Findings to ponder
Well as my Community Bonding period has started, I’ve been asked by my mentor to break the problems into smaller ones and start creating issues as one could track and get the progress of the project through these. If you haven’t visited the wiki page of my project, please visit it to get the latest details of the project.
That said, my first aim was to compile the Captcha Monitor code locally to experiment with it but due to some errors couldn’t compile it, but thanks to my mentor I did understand the basic architecture of the code. Further, he asked me to start my experiments on the smaller scripts that would soon be the base on which the new code would start developing.
So,
While writing the project I tested my trials using the request
library, and it has this pretty cool status_code
method that returns the status_code of the website queried, and for the
Google Search example returns 429 No Reason-Phrase
in Tor but 200 Ok
in non-tor.
Can be seen here:
Now I’m using the Selenium Wire because it works on top of Selenium and provides some more powerful features (Selenium doesn’t support status code) to Request Library as a whole.
So now I’ve Selenium-Wire returning me the entire dump of request status codes (Details like What are the status code for the different components including images of a particular website).
At first, I began thinking what if a request to a component is made in a different order so I used dict
to check if the request path
is present and further check the difference in the status codes
.
But after running it I realized about the blunder I made, what if just a particular image is not loaded? I see the above failing in this case and also realized the first request a client makes to a website is to its root and further to the different components. The real-life example I faced was with Netflix.
The '/scripttemplates/otSDKStub.js'
file appears to have two different status codes from two different browsers: 403
from Tor and 200
from Non-tor. So this shows that this technique isn’t reliable.
Now I plan to check for the very first status code
and then check for just the error codes, like 4xx and 5xx and not all ( bad request (a 4XX client error or 5XX server error response)raise_for_status()
), as we don’t want websites redirecting to other pages (GDPR, consent pages, website based on geo-ip) to be labeled as Blocking-Tor.
That being said the issues I faced were :
- With
http://
website as I was usinghttps://
. Citing an example below, while I was going through this particular website :
Client | http://adsabs.harvard.edu | https://adsabs.harvard.edu |
---|---|---|
Non-Tor | ||
Tor |
Clicking the above links, you’ll notice that the browser too loads the http version. I tried setting Untrusted/Insecure Certificates to true but didn’t work.
- The script I’m using this code tries to get status codes till all components aren’t fetched. For websites like Reddit, where it keeps loading slowly, it throws
Timeout loading page after 300000ms
. So I plan to break from the loop before the error is reached or a try catch block to proceed ahead.

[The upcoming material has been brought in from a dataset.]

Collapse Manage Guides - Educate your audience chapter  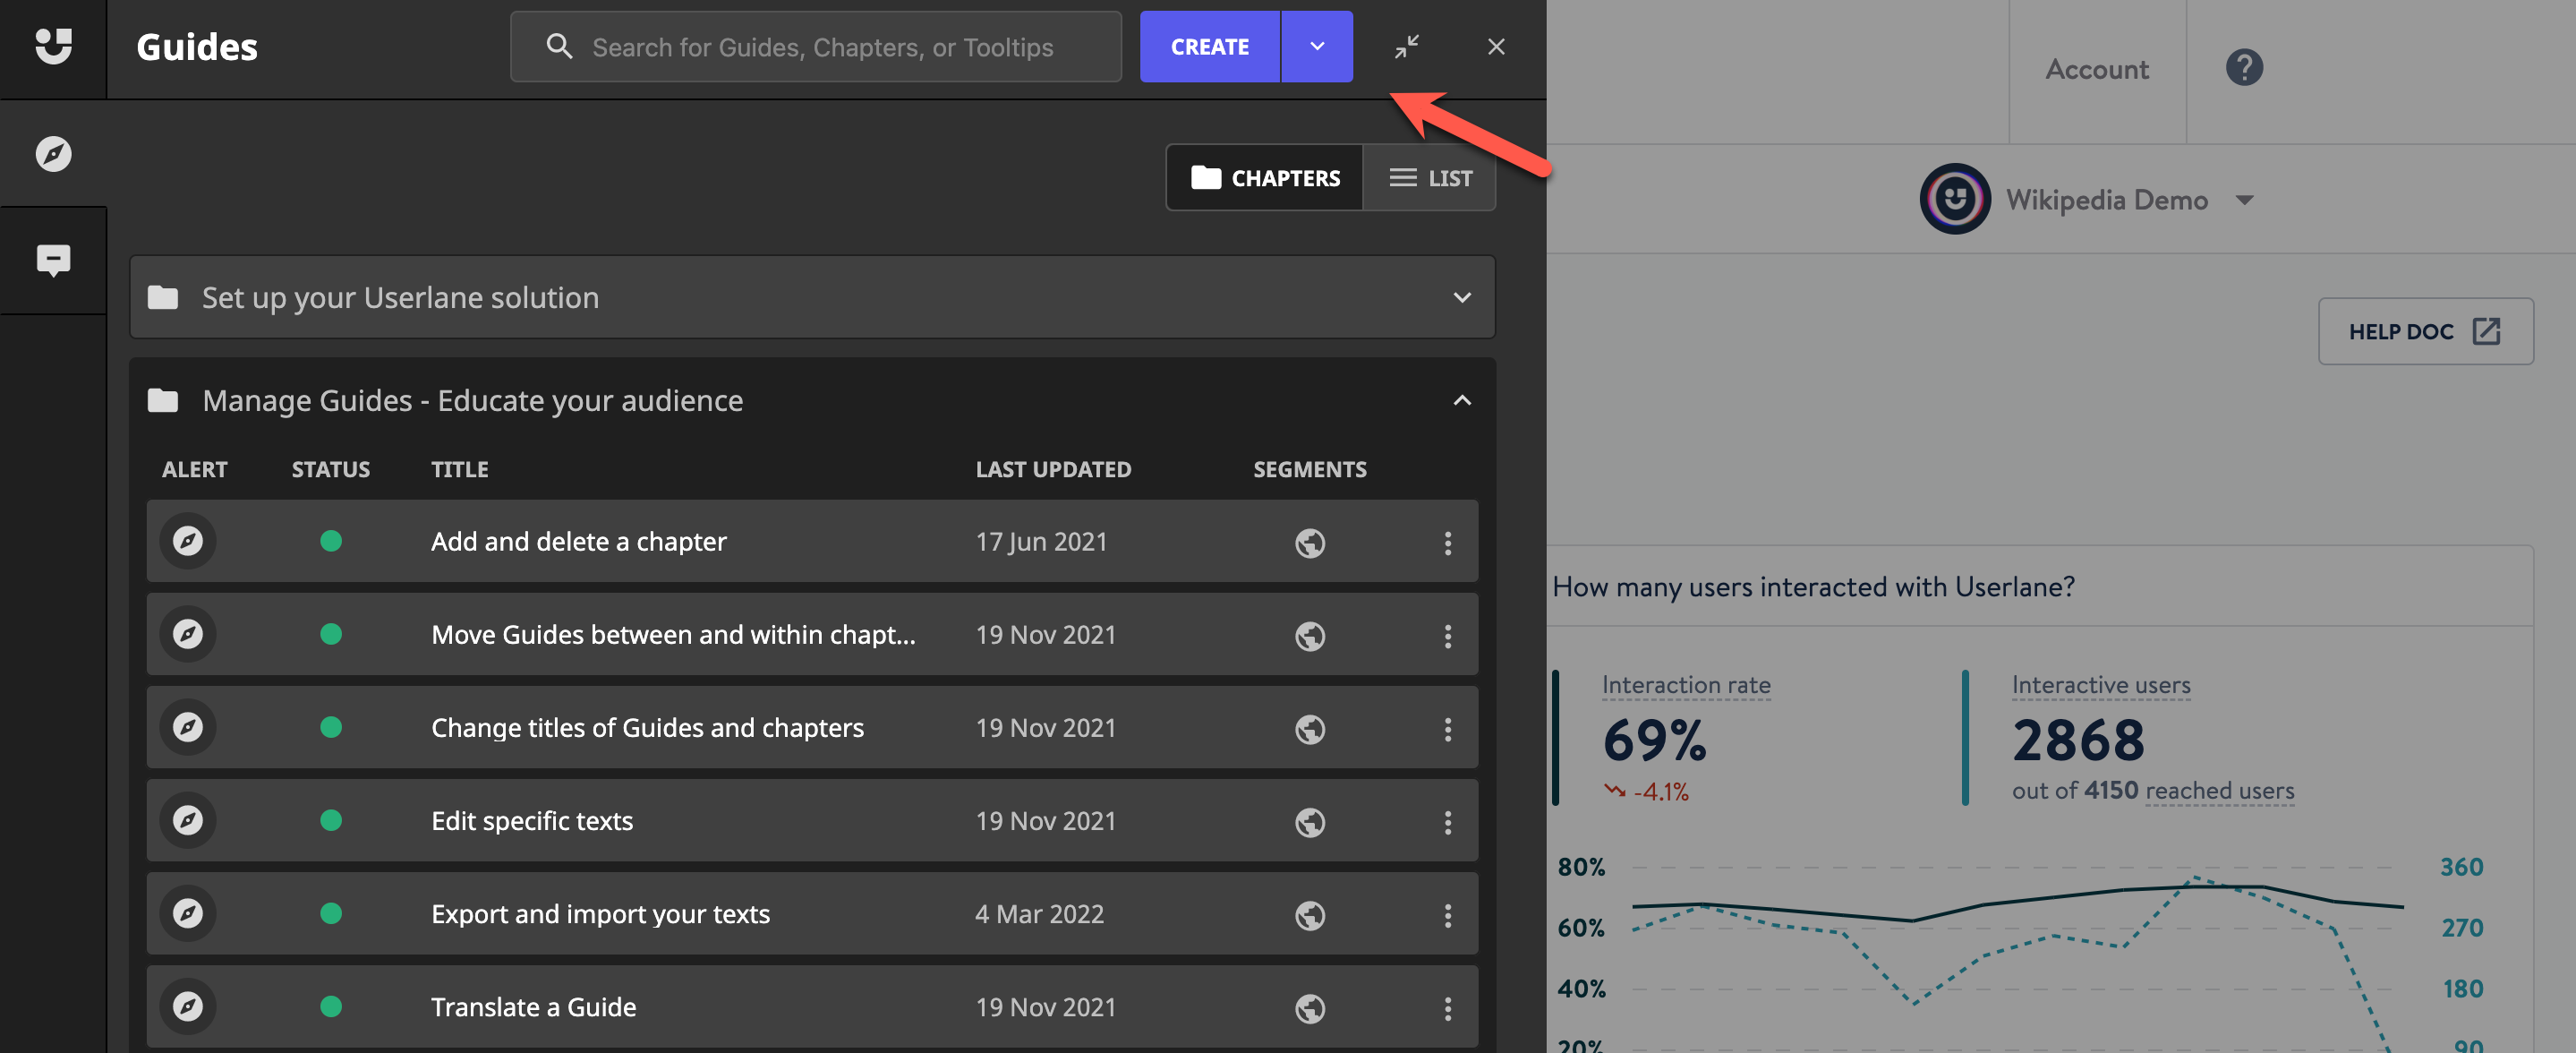pos(1461,401)
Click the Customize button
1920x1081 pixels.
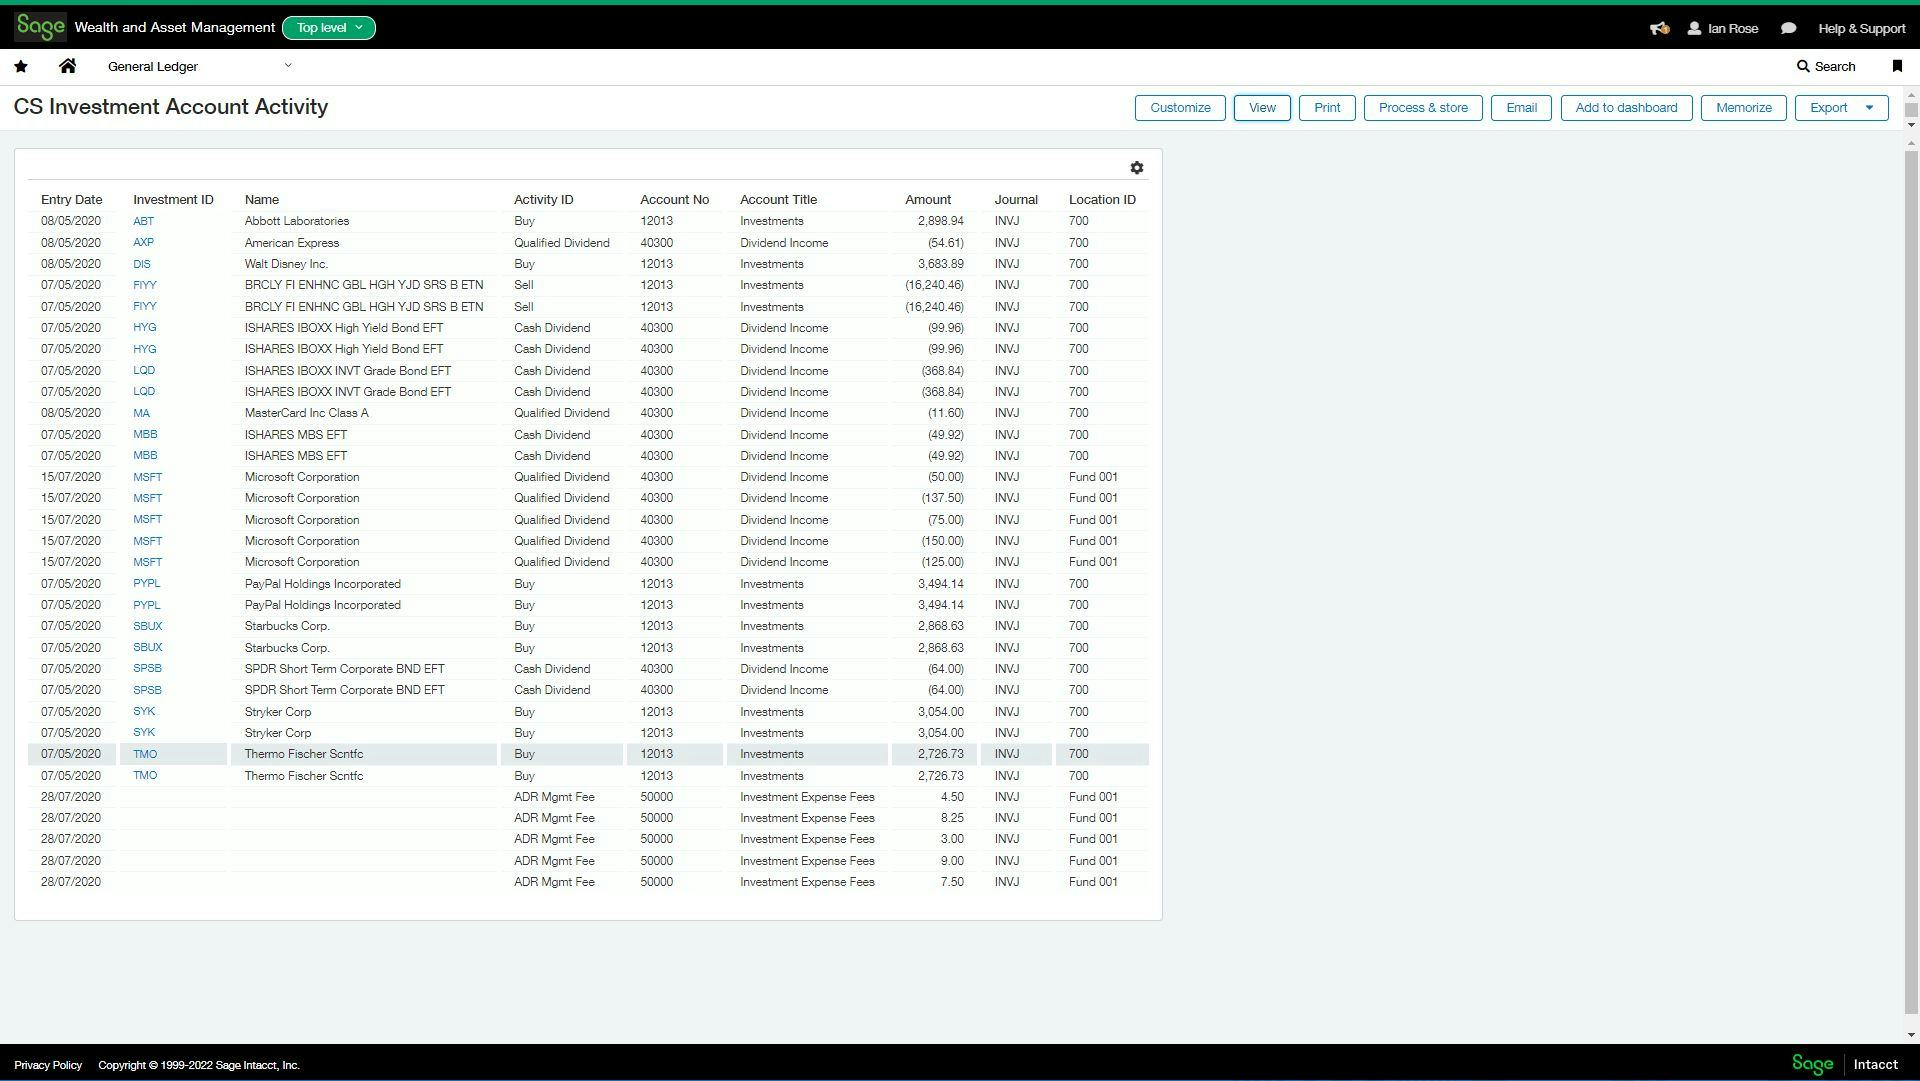[1180, 108]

Hence, for the website to be checked using status code my final Logic would be :
- Check
request[0]
and ifTor == 4xx
orTor == 5xx
:- break (Blocked website)
- Check
request[0]
and ifTor == 3xx
:- Check for redirection (Either could be Captcha redirection or Safe redirection or GDPR consent)
- Click all possible Translation of “Accept”, “Ok” etc.
-
Check the request_paths to see if it contains
captcha
in. If it contains, the website may contain captcha (high possibility) else proceed further… - Use of DOM tools and Consensus Module.
- Check for redirection (Either could be Captcha redirection or Safe redirection or GDPR consent)
The script and the files of the ticked bullets could be found here: Github Link Any suggestions are welcomed.
Thanks!!
Edit:
The ProtocolException
error I faced was because I was forcing https
request on websites supporting http
requests and thereby returning the error shown by the image.
I wasn’t using http
by deafult because my ISP randomly injects Advertisement on http
websites (DNS Poisoning). I had been using Cloudflare DNS from before but seems like it isn’t working in my case. So today I queried in irc and got answers like using own recursors or DNS-over-TLS/HTTPS (DoT/DoH) but I feel my ISP intercepts my dns traffic too (That opens up another topic for research). I got across NextDNS (DoT with Blacklist) and it seems to be working as of now :)
Meanwhile grepping (grep -ril "captcha" | grep -v "non-tor" | grep "txt"
) in my test_run2 folder containing seperate folders for each website (for easy debugging), I noticed captcha
appearing in my reqeust_paths. Might be of help to distinguish a website from returning Captchas or not as some of the images do suggest Captchas in the websites respectively. Will explore this in the next episode.